BEGIN Records supplied

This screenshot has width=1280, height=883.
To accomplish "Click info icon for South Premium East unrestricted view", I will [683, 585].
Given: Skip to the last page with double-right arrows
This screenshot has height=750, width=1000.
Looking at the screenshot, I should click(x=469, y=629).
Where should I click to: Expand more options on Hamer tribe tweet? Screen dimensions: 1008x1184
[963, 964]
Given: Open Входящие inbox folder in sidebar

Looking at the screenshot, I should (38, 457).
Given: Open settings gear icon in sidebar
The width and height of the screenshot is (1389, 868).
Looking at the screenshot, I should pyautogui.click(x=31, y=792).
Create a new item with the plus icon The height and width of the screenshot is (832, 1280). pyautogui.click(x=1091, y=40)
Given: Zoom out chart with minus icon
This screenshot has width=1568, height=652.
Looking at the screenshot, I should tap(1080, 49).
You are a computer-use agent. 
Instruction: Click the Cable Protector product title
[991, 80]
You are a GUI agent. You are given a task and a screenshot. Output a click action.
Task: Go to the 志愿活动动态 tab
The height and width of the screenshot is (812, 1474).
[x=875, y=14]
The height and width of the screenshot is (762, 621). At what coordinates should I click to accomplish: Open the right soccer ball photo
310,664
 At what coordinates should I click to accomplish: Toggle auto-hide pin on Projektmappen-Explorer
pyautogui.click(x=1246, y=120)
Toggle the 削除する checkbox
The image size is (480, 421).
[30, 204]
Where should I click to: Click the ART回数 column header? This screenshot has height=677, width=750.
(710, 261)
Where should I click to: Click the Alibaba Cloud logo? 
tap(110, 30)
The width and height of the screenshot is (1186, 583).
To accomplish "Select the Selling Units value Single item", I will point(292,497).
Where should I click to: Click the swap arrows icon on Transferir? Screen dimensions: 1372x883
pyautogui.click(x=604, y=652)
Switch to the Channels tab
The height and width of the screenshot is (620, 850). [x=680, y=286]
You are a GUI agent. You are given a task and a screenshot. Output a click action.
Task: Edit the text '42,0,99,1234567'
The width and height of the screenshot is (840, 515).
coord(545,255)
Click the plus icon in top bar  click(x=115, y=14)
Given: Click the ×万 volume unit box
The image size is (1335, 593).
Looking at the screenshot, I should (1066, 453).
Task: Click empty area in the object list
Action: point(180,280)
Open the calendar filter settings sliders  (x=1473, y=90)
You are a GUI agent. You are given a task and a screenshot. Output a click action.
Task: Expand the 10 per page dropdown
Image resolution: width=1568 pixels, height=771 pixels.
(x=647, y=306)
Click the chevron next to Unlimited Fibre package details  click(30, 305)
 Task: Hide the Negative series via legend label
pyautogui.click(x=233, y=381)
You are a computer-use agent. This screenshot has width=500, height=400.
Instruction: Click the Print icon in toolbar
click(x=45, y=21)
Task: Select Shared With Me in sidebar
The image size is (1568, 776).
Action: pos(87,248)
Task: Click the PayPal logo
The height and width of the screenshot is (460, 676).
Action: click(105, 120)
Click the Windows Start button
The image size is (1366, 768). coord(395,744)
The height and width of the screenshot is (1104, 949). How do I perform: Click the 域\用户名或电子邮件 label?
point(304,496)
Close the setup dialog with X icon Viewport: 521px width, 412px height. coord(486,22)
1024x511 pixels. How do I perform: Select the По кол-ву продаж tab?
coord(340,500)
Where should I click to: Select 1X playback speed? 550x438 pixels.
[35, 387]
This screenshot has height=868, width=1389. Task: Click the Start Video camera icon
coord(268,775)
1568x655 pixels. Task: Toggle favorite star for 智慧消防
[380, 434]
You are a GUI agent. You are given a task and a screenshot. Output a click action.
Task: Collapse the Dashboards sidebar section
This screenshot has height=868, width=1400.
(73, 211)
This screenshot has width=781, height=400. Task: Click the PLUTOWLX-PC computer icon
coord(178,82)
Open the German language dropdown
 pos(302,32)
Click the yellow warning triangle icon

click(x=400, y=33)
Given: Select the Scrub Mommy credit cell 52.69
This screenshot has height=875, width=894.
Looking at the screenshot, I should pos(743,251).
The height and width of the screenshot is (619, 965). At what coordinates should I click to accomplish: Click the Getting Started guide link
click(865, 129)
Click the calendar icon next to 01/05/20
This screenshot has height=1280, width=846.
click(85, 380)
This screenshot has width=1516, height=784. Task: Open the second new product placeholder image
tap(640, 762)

END Records supplied

All lines from the one with "The image size is (1568, 776)." to the end of the entries above are to be written out exactly, the first and last included.

The image size is (1568, 776).
Action: pos(87,248)
Task: Click the PayPal logo
The height and width of the screenshot is (460, 676).
Action: click(105, 120)
Click the Windows Start button
The image size is (1366, 768). coord(395,744)
The height and width of the screenshot is (1104, 949). How do I perform: Click the 域\用户名或电子邮件 label?
point(304,496)
Close the setup dialog with X icon Viewport: 521px width, 412px height. coord(486,22)
1024x511 pixels. How do I perform: Select the По кол-ву продаж tab?
coord(340,500)
Where should I click to: Select 1X playback speed? 550x438 pixels.
[35, 387]
This screenshot has height=868, width=1389. Task: Click the Start Video camera icon
coord(268,775)
1568x655 pixels. Task: Toggle favorite star for 智慧消防
[380, 434]
You are a GUI agent. You are given a task and a screenshot. Output a click action.
Task: Collapse the Dashboards sidebar section
This screenshot has height=868, width=1400.
(73, 211)
This screenshot has width=781, height=400. Task: Click the PLUTOWLX-PC computer icon
coord(178,82)
Open the German language dropdown
 pos(302,32)
Click the yellow warning triangle icon

click(x=400, y=33)
Given: Select the Scrub Mommy credit cell 52.69
This screenshot has height=875, width=894.
Looking at the screenshot, I should pos(743,251).
The height and width of the screenshot is (619, 965). At what coordinates should I click to accomplish: Click the Getting Started guide link
click(865, 129)
Click the calendar icon next to 01/05/20
This screenshot has height=1280, width=846.
click(85, 380)
This screenshot has width=1516, height=784. Task: Open the second new product placeholder image
tap(640, 762)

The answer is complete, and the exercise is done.